Structure of the chicken insulin-like growth factor I gene reveals conserved promoter elements

Y. Kajimoto, P. Rotwein

Research output: Contribution to journalArticle

85 Scopus citations

Abstract

Insulin-like growth factor I plays a major role in cellular growth by mediating many of the actions of growth hormone. In mammals, IGF-I gene expression is complicated, as the single-copy gene is transcribed and processed into multiple mRNAs that encode at least two peptide precursors. Recent cDNA cloning studies have suggested that in chickens the organization of the gene might be simpler, and that comparative mapping might define essential features of IGF-I that are common to vertebrates.

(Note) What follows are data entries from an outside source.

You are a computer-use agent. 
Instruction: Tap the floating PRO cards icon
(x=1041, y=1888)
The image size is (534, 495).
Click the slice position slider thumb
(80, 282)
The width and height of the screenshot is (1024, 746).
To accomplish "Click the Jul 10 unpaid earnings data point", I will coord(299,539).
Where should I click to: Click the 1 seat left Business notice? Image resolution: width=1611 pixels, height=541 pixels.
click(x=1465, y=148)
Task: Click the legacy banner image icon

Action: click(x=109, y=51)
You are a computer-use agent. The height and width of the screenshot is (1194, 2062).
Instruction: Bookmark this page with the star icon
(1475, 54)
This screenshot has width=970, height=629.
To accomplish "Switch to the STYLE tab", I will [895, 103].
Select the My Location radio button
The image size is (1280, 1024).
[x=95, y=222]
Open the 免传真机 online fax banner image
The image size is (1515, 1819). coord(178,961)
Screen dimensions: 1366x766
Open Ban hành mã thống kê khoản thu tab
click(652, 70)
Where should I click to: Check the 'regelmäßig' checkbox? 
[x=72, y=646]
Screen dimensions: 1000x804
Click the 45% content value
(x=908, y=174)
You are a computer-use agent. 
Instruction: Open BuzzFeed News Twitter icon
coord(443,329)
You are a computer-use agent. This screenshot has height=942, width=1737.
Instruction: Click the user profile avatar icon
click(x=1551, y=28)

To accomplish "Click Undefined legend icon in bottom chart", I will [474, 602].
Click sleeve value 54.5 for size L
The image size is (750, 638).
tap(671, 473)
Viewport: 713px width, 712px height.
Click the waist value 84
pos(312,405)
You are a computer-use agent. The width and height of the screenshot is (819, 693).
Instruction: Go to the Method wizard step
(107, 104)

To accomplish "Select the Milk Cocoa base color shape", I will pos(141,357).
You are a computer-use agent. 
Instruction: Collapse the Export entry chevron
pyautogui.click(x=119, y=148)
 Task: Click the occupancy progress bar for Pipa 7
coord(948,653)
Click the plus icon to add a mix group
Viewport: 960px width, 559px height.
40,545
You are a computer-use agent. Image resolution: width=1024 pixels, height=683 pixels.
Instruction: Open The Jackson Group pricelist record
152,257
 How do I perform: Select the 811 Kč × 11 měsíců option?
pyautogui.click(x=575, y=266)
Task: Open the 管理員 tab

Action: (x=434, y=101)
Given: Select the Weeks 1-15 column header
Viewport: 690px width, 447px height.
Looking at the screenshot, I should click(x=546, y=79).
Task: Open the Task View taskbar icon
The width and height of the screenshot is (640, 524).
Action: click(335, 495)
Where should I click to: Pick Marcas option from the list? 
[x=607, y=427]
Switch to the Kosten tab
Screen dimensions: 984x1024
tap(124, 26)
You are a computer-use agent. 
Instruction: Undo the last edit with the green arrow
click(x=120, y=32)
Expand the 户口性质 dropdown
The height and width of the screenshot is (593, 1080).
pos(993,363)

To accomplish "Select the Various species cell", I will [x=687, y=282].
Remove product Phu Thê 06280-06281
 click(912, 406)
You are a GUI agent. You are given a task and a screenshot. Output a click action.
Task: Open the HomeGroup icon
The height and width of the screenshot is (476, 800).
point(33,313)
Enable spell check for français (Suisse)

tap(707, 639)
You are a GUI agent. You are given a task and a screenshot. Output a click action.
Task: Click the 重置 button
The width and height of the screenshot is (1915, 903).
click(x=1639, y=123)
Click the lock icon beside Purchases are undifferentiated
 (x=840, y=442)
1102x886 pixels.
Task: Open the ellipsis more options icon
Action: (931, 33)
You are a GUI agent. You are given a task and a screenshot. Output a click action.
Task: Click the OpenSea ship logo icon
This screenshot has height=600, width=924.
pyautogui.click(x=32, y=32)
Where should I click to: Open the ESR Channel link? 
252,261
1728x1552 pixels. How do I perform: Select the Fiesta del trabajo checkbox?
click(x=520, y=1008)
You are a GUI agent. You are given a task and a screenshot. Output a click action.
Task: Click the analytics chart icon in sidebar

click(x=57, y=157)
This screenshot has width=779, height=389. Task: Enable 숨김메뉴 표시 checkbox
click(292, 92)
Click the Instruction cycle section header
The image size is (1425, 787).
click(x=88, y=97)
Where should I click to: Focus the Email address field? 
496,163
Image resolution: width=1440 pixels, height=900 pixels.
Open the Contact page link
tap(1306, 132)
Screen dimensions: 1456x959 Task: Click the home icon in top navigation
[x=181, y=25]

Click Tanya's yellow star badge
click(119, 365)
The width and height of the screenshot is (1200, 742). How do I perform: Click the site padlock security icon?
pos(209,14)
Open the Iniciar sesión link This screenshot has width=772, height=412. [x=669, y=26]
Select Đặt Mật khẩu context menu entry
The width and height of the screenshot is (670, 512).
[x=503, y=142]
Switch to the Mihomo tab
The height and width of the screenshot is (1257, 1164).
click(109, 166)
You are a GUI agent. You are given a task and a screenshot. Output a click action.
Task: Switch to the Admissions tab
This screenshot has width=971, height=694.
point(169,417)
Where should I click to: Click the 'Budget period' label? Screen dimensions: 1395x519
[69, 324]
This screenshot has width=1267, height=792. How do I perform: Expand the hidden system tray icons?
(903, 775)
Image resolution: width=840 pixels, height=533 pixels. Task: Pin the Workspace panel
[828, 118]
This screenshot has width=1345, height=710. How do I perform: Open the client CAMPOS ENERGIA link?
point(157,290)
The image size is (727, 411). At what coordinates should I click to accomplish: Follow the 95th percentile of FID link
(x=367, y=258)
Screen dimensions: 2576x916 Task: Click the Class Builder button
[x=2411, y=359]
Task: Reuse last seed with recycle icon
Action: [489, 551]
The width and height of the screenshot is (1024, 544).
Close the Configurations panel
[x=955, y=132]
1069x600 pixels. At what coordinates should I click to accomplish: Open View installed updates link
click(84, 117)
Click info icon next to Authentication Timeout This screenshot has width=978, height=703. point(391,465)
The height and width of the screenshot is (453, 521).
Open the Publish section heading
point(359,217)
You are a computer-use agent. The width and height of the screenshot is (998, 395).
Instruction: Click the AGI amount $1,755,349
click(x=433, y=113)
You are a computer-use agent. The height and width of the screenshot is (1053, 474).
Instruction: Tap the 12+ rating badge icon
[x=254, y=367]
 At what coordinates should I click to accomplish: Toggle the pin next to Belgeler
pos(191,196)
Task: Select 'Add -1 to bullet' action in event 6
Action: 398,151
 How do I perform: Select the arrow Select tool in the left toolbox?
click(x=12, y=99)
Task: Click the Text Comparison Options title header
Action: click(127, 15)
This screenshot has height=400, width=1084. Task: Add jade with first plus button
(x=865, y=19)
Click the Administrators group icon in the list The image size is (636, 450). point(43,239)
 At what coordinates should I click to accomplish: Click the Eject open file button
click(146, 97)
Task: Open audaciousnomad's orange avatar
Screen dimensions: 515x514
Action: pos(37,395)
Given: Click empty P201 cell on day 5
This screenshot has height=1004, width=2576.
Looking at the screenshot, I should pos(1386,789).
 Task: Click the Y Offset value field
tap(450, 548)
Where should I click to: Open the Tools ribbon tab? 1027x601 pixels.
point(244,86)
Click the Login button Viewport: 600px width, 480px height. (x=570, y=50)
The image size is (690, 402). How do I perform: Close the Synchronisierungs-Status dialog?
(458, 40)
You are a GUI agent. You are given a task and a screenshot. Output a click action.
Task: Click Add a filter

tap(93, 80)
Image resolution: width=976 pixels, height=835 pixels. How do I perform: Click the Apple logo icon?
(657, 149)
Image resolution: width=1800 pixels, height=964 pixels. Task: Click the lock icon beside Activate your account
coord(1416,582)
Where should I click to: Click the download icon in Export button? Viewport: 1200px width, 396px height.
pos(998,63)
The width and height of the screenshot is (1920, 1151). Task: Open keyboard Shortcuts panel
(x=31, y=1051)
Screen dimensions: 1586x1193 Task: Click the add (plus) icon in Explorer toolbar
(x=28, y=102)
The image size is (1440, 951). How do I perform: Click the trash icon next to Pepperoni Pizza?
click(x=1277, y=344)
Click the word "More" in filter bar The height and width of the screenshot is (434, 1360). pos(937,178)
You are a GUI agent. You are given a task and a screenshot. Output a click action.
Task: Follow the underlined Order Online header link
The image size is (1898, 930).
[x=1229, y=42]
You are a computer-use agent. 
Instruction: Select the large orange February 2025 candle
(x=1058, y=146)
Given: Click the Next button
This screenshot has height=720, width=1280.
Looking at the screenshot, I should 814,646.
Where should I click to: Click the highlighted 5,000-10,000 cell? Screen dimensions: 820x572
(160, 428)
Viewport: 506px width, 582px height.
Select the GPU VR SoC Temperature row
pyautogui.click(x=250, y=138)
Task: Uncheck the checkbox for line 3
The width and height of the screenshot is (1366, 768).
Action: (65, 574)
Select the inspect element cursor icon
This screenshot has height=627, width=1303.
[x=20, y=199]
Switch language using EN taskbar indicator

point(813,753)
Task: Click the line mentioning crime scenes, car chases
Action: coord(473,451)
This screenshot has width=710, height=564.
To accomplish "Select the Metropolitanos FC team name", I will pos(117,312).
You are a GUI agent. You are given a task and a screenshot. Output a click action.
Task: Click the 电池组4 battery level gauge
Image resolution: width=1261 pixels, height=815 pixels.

To achieve this goal, we have cloned and characterized the chicken IGF-I gene. The chicken gene is more compact than its mammalian homologues. It is composed of 4 exons which are distributed over 50 kilobases (kb) of chromosomal DNA and are transcribed and processed into mRNAs of 1.9 and 2.6 kb. As in the rat and human genes, the mature 70-amino acid IGF-I molecule is encoded within exons 2 and 3, while exons 1 and 4 contain NH2- and COOH-terminal extension peptides, respectively, and untranslated sequences. Both ends of the chicken gene are structurally heterogeneous. IGF-I mRNAs were found to have two regions of polyadenylation which mapped to exon 4 and were separated by ~0.7 kb. At the 5' end, several transcription initiation sites were identified within a 74-nucleotide portion of exon 1 that was found to be highly conserved between chicken and mammalian IGF-I genes. To test promoter function, chimeric genes were constructed linking fragments of chicken IGF-I 5'-flanking DNA to a promoterless reporter plasmid. Hybrid genes containing at least 0.6 kb of IGF-I enhanced expression of luciferase after transfection into SK-N-MC cells, a human line that synthesizes IGF-I mRNA. These observations represent the first thorough characterization of an IGF-I gene and provide an impetus for discerning the mechanisms by which IGF-I expression is regulated during growth, development, and differentiation.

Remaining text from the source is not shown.